-- DOCUMENT SEGMENT follows --

During 1964–66 I took a shot at college by attending a public community college in the Bronx, part of the City University system. Without guidance I knew of no other places to apply. I only knew of forms to complete. While a student, I discovered a true liking and respect for history, philosophy, and engagement with people who weren’t catholic. The respect gained from these two courses and engagement of “new” people with different thoughts was the first time I had ever gone out of the way to find literature that was not required reading. Sometime during 1965–67 I also came across the work Dr. John Hope Franklin and his history book Land of the Free. Immediately, I noticed this nation’s etiquette as being disturbingly different from what I had been taught. Words from this book invited a temporary satisfaction that other history books could not provide: “We do not want a government that gives favors to a select few. We agree that there should be no such thing as a second-class citizen. With a boatload of men from each of the ships, Columbus landed… in the New World.”

-- DOCUMENT SEGMENT concluded --
-- SUPPLIED INFORMATION follows --

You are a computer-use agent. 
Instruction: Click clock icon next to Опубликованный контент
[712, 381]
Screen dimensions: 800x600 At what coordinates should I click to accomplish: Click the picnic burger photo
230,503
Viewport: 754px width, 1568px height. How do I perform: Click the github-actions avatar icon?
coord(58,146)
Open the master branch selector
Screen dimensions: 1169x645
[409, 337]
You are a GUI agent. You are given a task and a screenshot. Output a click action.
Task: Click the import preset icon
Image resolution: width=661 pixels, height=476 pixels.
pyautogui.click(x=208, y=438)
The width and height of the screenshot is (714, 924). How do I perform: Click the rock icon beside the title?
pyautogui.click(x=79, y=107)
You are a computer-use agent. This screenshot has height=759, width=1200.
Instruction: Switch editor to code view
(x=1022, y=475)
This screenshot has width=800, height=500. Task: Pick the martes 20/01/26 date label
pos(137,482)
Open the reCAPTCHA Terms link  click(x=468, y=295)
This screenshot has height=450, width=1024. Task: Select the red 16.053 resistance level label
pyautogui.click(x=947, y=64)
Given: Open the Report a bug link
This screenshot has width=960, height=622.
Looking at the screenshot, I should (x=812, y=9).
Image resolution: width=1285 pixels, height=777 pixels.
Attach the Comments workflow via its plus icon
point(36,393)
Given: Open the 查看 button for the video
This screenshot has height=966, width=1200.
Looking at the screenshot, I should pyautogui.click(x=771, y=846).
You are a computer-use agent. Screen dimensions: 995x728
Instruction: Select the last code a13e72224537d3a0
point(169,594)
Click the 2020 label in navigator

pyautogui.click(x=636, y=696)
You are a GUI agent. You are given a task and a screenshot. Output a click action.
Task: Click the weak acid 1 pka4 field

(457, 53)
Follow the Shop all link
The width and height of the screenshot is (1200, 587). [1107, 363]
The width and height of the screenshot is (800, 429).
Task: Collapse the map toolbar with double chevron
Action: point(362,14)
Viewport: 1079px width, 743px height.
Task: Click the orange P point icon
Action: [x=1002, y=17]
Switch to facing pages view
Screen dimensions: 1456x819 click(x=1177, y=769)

-- SUPPLIED INFORMATION concluded --

*ACTIVITIES*.
**a.** Decide whether each statement agrees with the memoir of college in the Bronx: (i) the writer attended a public community college in the Bronx during 1964–66; (ii) the writer applied to several colleges after receiving guidance; (iii) Land of the Free is a history book. Answer yes or no for each and quote the words of the memoir that decide it.
**b.** Continue the memoir of college in the Bronx from the point where it stops.
You can leave the lines aside; nothing here depends on them.

*YOUR WRITTEN ANSWERS*.
**a.**
(i) Yes: "During 1964–66 I took a shot at college by attending a public community college in the Bronx"
(ii) No: "Without guidance I knew of no other places to apply."
(iii) Yes: "his history book Land of the Free"

**b.**
Prior to Dr. Franklin, Martin Luther King Jr.’s “dream,” and his alignment with nonviolence against armed citizens, police, dogs, and water cannons seemed too passive for me. Malcolm X, from my Harlem neighborhood, seemed too revolutionary at a time when I was still trying to figure it all out. James Baldwin, also from Harlem, entered my life before I learned to ignore the myths attached to people with different sexual orientations. Dr. Franklin’s work, however, touched me where I needed to change. That is, I needed to start learning history so I could ask better questions, beyond those associated with liberty and equality, and more about the hows, whens, wheres, and whys the preservation of the White ruling class had become the priority and catalyst for, among other things, the manipulation and distortion of history.
Too late was I able to grasp my Puerto Rican grandfather’s words, “No sabia que yo era negro hasta que llegue a este pais”—I was unaware I was Black until I arrived in this country. Too long to understand the words of James Baldwin, “I am only Black because you think you are White.” Both men taught me that the melting pot was a myth developed to delay civil disobedience. Black and Brown always meant poorer, as in opportunities; White meant richer, as in access to more important things than country clubs; Black and Brown means prisons. Being Latino or Black meant that making a move toward social and economic success would increase the risk of encountering more emotional stressors.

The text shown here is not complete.